> _ABOUT THIS EXERCISE_
Exactly retype the lines from the top of the data through the line containing "You are a computer-use", leaving out every picture.

> _INFORMATION SHOWN_
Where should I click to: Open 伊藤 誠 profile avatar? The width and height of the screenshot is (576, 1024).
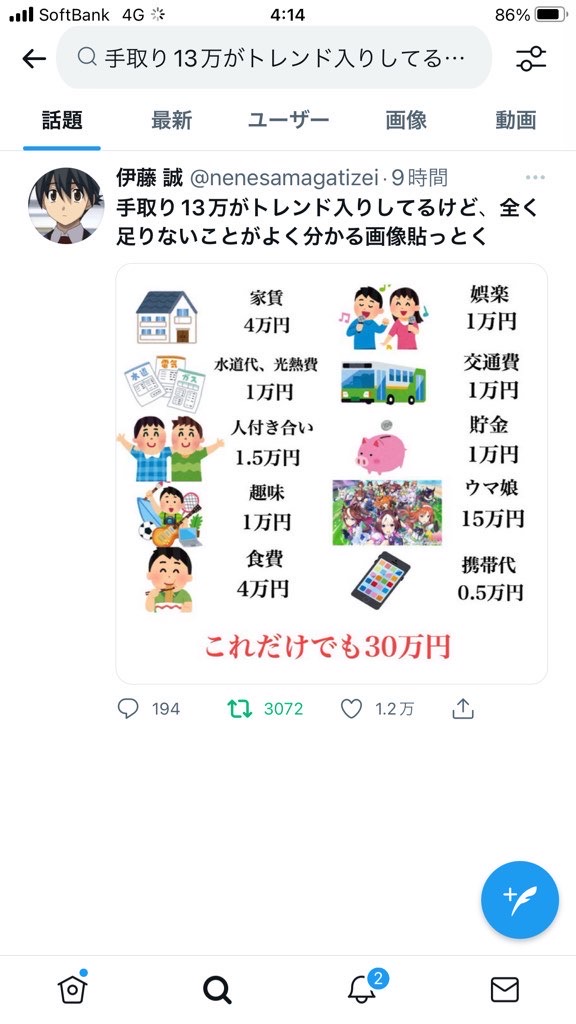pyautogui.click(x=66, y=206)
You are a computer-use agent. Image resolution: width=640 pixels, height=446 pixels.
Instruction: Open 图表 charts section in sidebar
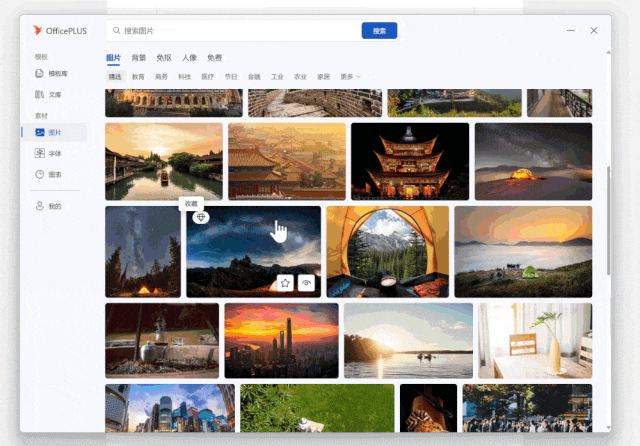(x=52, y=174)
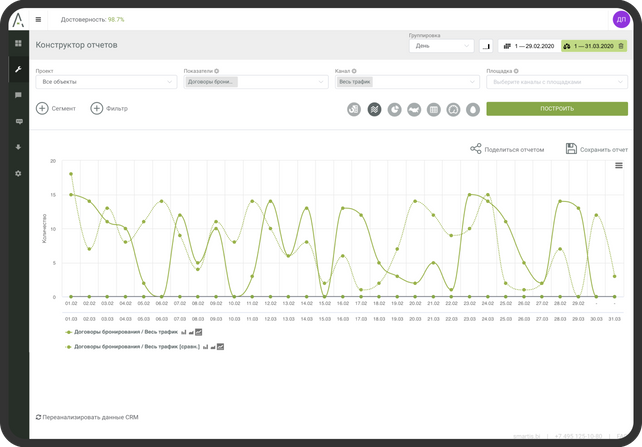This screenshot has width=642, height=447.
Task: Open the settings gear in left sidebar
Action: coord(18,173)
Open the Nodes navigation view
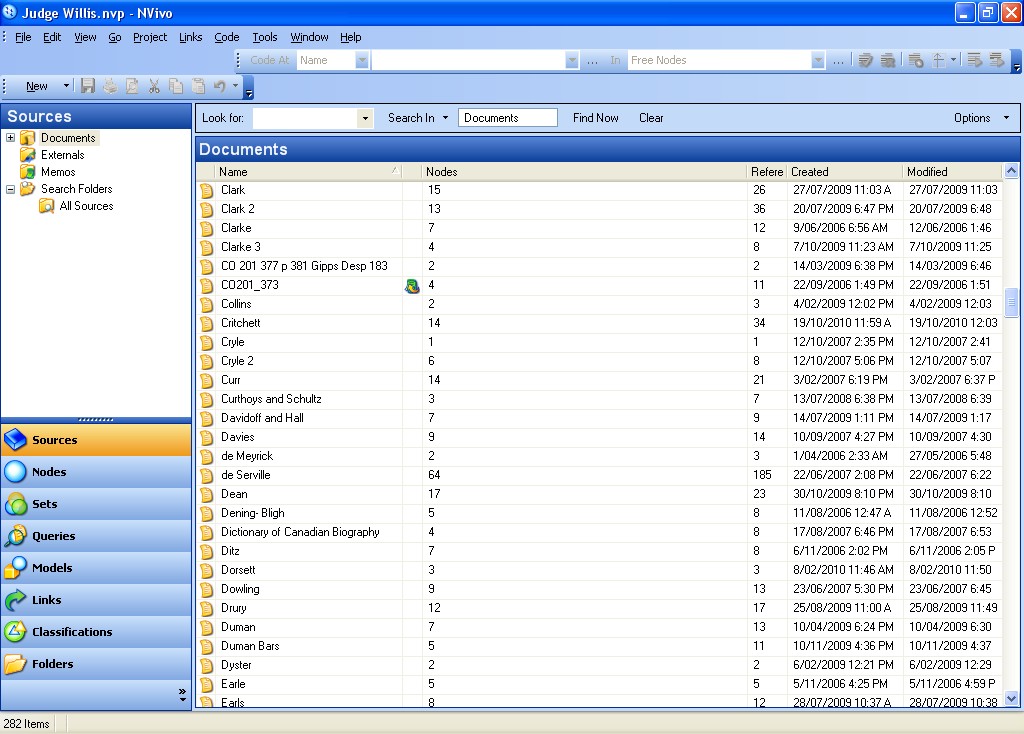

> _ANSWER TO THE EXERCISE_
Where should I click to: Open 伊藤 誠 profile avatar? The width and height of the screenshot is (576, 1024).
pyautogui.click(x=66, y=206)
You are a computer-use agent. Image resolution: width=640 pixels, height=446 pixels.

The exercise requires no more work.